→ **Text provided**:
■ ■ ■

July 23, 2010  |  Jack Hoffman  |  no comments yet
Insight |State Budget & Tax

After the early fanfare for Challenges for Change, the government reform plan proposed last session, legislators quickly discovered that the devil, indeed, was lurking in the details. The premise of Challenges was something everyone could support: government services delivered more effectively and at less cost. The devilish part came in measuring government output. How do you know you’re improving—or at least maintaining—the quality of public services while reducing expenditures?

The Douglas administration has tried to provide some answers to that question in the latest quarterly progress report to the Legislature. But the Legislature’s oversight committee found a basic weakness in the administration’s approach.

“The report as submitted lacks baseline information for measurement in many areas and this is a key concern,” the committee said in its response to the progress report. “…. This report should have had July 1 baseline information or at least a clear timeline when that will be in place.”

Reading through the progress report, it’s easy to see what the oversight committee was talking about. There are boldly stated goals. But for many programs, especially in the Agency of Human Services, where Challenges for Change is expecting to find the greatest savings, the data needed to measure progress are lacking.

■ ■ ■

→ **Work to do**:
1: Reproduce, word for word, the part of the Challenges for Change article that begins with the words "After the early" and ends with "while reducing expenditures?".
2: In the rows below, transcribe the part that opens with the line containing "Viewport: 1020px width, 574px height." and closes with the line containing "pos(63,217)", including both of those lines. Leave out the pictures.

→ **Dataset extract**:
■ ■ ■

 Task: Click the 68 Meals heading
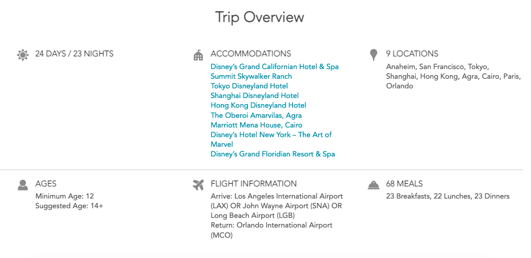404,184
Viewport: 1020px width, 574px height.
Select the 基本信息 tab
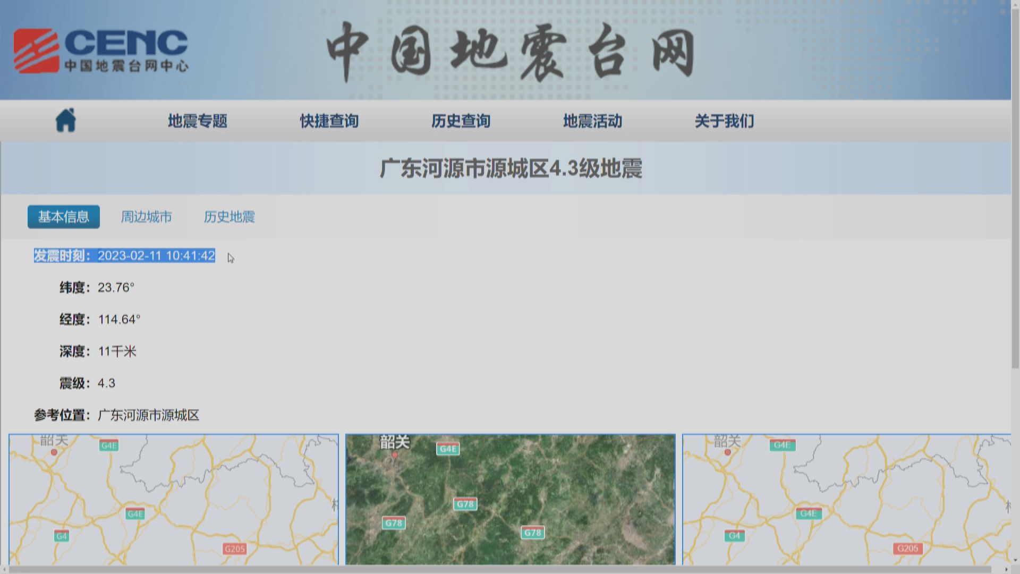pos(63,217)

■ ■ ■

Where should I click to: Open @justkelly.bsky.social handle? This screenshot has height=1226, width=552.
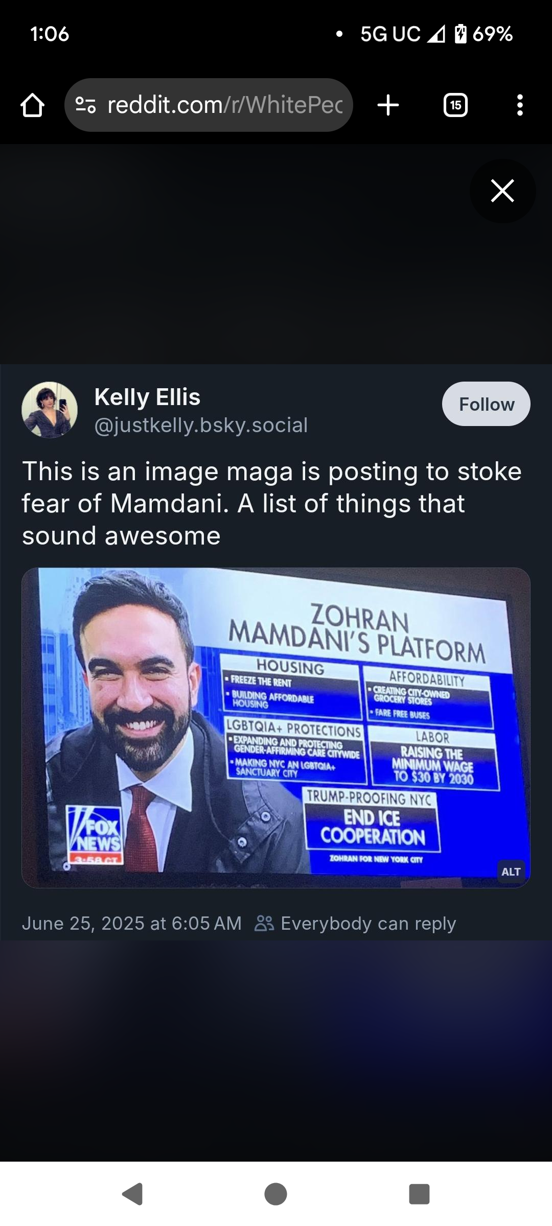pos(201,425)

■ ■ ■

→ **Completed exercise**:
1:
After the early fanfare for Challenges for Change, the government reform plan proposed last session, legislators quickly discovered that the devil, indeed, was lurking in the details. The premise of Challenges was something everyone could support: government services delivered more effectively and at less cost. The devilish part came in measuring government output. How do you know you’re improving—or at least maintaining—the quality of public services while reducing expenditures?

2:
Viewport: 1020px width, 574px height.
Select the 基本信息 tab
pos(63,217)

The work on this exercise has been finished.